Rewrite these records with "hamburger menu" changed to "navigation menu" and everything else left as it is. Leave the pictures out of your answer.
==== RECORDS ====
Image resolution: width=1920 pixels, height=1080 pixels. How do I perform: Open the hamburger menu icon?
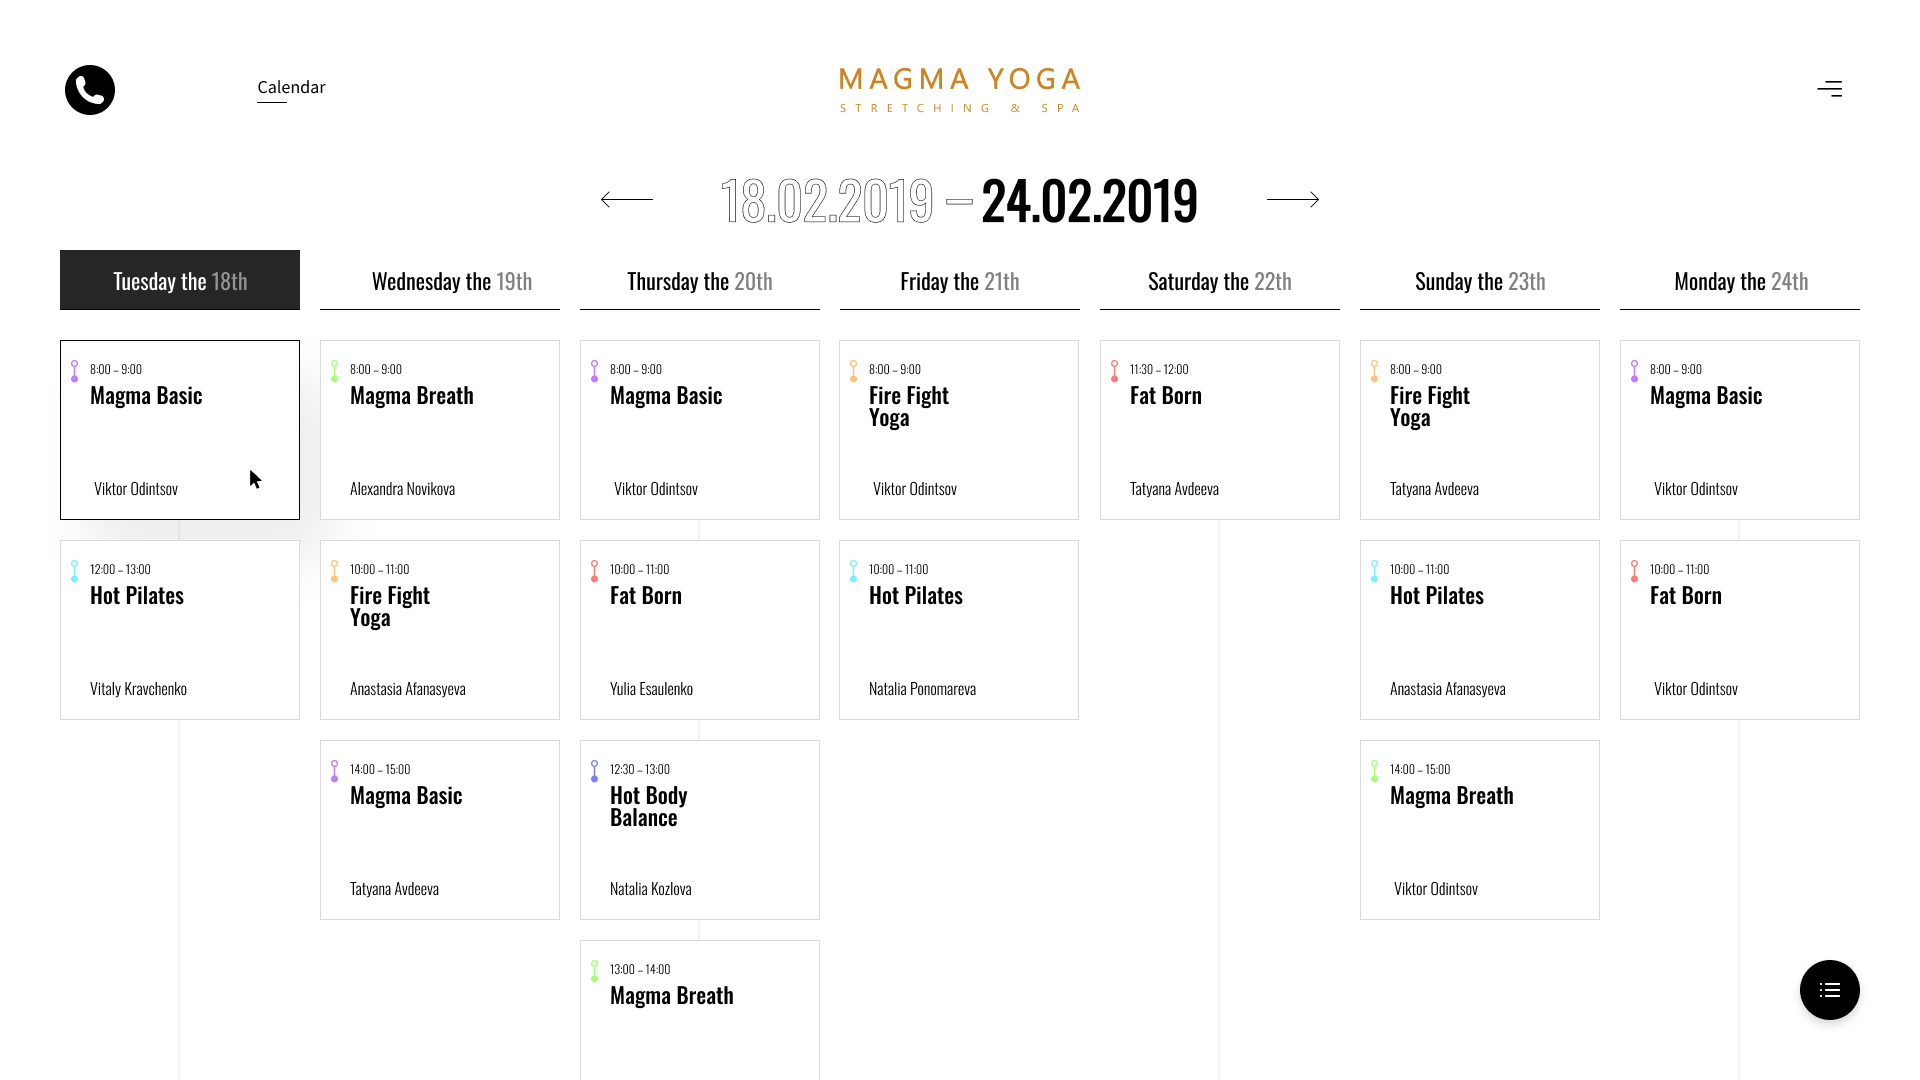click(1829, 89)
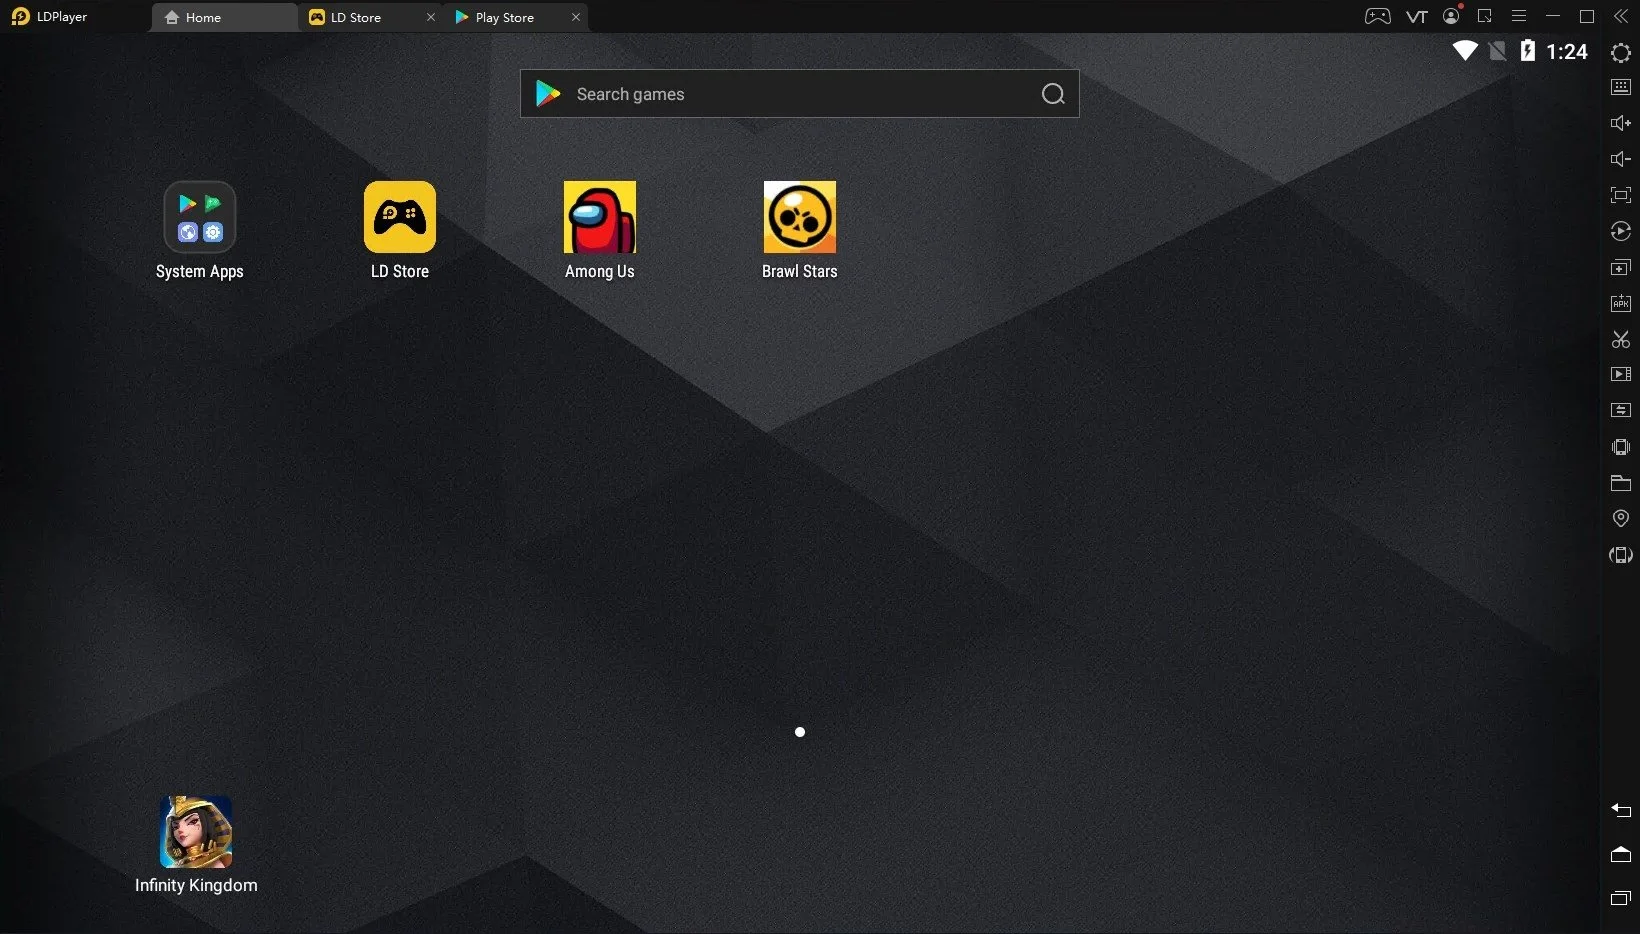Open gamepad controls in the title bar
This screenshot has height=934, width=1640.
coord(1377,16)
====
- _RESULT OF THIS TASK_:
Image resolution: width=1920 pixels, height=1080 pixels. How do I perform: Open the navigation menu icon?
click(1829, 89)
Open gamepad controls in the title bar
This screenshot has height=934, width=1640.
coord(1377,16)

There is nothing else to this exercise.